**Exercise requirements**
In the book review passage, what color are the eyes of Frost, the winter demon in the nurse's story?

**Supplied passage**
The Goodreads review that explains why Chelsea’s parts are offensive to POC and LGBTQ+ can be found here. If you don’t want to listen to my long review, I’d recommend giving that Goodreads review a read because it does also sum up most of my thoughts.

Book 3: The Bear and the Nithingale by Katherine Arden

At the edge of the Russian wilderness, winter lasts most of the year and the snowdrifts grow taller than houses. But Vasilisa doesn’t mind—she spends the winter nights huddled around the embers of a fire with her beloved siblings, listening to her nurse’s fairy tales. Above all, she loves the chilling story of Frost, the blue-eyed winter demon, who appears in the frigid night to claim unwary souls. Wise Russians fear him, her nurse says, and honor the spirits of house and yard and forest that protect their homes from evil.

After Vasilisa’s mother dies, her father goes to Moscow and brings home a new wife. Fiercely devout, city-bred, Vasilisa’s new stepmother forbids her family from honoring the household spirits. The family acquiesces, but Vasilisa is frightened, sensing that more hinges upon their rituals than anyone knows.

And indeed, crops begin to fail, evil creatures of the forest creep nearer, and misfortune stalks the village. All the while, Vasilisa’s stepmother grows ever harsher in her determination to groom her rebellious stepdaughter for either marriage or confinement in a convent.

As danger circles, Vasilisa must defy even the people she loves and call on dangerous gifts she has long concealed—this, in order to protect her family from a threat that seems to have stepped from her nurse’s most frightening tales.

**Listing**
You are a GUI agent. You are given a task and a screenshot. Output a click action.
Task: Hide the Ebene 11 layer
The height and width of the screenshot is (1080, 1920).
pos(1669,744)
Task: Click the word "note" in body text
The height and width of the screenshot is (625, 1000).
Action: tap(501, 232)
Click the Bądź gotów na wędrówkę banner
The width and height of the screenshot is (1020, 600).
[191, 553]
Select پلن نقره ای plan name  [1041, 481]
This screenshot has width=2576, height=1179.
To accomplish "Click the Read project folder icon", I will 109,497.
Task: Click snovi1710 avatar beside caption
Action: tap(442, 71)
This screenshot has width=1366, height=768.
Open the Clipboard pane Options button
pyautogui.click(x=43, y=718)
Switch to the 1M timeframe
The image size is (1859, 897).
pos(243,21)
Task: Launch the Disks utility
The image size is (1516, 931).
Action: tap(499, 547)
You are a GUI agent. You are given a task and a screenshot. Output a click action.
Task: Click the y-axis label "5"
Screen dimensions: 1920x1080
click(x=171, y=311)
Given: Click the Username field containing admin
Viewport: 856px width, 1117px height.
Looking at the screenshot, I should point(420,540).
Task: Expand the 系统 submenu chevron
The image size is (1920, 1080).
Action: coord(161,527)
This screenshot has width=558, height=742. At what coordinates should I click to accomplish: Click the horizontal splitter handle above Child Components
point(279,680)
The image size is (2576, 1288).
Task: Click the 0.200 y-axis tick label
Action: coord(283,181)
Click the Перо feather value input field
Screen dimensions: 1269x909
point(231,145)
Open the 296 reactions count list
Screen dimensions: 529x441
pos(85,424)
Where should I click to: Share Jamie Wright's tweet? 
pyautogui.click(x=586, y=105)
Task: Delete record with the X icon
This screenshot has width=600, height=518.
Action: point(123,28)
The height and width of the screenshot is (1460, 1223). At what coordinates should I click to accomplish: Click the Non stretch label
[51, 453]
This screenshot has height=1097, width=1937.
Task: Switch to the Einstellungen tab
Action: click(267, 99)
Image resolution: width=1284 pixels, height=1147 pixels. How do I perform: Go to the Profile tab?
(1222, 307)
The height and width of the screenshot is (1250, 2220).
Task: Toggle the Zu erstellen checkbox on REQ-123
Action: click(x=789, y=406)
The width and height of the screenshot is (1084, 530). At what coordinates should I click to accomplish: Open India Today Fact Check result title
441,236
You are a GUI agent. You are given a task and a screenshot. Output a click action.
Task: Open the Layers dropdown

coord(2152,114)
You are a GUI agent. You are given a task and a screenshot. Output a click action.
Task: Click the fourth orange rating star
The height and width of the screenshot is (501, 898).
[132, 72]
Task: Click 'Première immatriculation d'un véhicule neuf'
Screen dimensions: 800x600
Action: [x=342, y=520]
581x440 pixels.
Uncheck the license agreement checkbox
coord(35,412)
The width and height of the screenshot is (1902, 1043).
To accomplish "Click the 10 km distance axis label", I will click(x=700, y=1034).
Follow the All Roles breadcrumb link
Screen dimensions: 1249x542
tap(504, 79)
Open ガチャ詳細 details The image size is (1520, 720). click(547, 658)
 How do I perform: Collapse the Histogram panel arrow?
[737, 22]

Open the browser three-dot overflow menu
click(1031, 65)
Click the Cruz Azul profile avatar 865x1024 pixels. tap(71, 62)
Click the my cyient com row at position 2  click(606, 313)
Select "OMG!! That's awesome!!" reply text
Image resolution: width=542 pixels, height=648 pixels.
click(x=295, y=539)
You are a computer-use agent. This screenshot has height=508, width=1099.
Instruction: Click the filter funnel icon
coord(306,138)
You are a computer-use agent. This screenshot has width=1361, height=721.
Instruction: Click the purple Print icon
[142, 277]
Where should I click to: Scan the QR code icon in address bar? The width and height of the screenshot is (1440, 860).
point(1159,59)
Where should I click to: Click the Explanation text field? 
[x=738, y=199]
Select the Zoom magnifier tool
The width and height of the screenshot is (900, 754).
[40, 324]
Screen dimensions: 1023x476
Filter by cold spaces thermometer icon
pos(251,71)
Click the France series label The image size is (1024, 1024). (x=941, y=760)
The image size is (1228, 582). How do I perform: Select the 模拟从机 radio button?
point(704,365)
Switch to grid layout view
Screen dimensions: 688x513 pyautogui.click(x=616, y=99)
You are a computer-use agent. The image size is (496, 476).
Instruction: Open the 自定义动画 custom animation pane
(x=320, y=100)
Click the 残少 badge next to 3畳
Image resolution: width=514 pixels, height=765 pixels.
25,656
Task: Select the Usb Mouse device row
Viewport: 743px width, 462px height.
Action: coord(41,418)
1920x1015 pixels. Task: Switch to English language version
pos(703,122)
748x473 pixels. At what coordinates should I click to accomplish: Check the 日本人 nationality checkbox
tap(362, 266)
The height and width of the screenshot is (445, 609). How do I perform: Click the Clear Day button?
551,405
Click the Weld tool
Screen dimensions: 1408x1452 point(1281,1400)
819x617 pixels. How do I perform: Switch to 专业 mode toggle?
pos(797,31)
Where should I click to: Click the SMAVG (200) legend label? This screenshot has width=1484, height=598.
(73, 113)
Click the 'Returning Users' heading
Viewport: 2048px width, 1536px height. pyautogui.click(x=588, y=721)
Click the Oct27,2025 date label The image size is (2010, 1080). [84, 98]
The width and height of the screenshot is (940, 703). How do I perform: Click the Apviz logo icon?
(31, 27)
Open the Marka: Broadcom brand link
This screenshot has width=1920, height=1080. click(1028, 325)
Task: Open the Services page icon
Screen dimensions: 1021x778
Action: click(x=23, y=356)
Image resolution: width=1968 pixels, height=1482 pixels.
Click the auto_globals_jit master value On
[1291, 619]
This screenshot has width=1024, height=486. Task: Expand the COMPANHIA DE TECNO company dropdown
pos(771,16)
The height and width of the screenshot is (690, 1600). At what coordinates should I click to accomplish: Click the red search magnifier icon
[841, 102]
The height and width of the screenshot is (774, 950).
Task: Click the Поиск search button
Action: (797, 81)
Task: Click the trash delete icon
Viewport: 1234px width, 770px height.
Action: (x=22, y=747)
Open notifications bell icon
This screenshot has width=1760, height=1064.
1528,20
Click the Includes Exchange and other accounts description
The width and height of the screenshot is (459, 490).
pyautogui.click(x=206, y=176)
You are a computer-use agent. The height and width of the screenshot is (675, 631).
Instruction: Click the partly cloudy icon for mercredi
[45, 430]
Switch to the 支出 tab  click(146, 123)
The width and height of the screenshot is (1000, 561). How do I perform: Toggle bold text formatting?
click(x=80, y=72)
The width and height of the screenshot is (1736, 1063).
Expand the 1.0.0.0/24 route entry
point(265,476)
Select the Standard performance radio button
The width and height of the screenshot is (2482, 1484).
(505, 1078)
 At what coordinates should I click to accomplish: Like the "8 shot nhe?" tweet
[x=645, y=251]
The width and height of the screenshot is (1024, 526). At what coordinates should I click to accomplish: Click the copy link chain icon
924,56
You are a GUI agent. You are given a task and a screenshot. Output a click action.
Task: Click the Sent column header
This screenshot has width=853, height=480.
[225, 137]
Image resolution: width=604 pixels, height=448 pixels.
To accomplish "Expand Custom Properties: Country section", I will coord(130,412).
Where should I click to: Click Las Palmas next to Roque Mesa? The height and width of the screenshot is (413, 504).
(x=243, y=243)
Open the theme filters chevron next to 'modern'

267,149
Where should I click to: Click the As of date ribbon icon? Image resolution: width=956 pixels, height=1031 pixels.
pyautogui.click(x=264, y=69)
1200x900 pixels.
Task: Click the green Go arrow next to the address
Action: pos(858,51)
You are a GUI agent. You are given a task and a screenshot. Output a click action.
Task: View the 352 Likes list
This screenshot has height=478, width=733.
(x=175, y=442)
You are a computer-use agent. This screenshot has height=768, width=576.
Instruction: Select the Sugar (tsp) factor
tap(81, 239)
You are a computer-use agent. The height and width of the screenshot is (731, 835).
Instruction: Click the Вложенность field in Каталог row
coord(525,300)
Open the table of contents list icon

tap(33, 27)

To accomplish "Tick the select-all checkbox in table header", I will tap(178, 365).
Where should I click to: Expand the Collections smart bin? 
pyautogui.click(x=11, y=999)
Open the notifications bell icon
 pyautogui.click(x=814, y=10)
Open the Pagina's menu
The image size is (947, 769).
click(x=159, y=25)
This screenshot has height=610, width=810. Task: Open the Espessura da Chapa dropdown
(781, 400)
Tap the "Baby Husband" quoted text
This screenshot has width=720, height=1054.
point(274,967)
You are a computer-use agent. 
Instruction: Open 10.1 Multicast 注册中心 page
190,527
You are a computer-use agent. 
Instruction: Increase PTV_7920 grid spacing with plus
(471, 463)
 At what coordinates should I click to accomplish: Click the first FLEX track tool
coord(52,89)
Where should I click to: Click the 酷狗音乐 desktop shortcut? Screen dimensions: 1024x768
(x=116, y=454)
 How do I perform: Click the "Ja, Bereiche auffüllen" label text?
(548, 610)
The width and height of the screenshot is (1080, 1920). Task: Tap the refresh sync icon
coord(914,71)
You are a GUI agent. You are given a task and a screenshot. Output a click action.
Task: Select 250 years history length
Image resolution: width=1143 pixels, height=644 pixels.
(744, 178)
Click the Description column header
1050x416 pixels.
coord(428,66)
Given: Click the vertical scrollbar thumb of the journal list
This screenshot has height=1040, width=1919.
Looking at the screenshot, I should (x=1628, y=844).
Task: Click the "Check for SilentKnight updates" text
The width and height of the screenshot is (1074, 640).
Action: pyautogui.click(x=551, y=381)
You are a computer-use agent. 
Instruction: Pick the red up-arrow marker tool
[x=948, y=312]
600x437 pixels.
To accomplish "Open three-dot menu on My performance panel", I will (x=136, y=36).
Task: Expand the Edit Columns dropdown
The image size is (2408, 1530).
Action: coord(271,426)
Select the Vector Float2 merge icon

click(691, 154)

**In response**
Blue.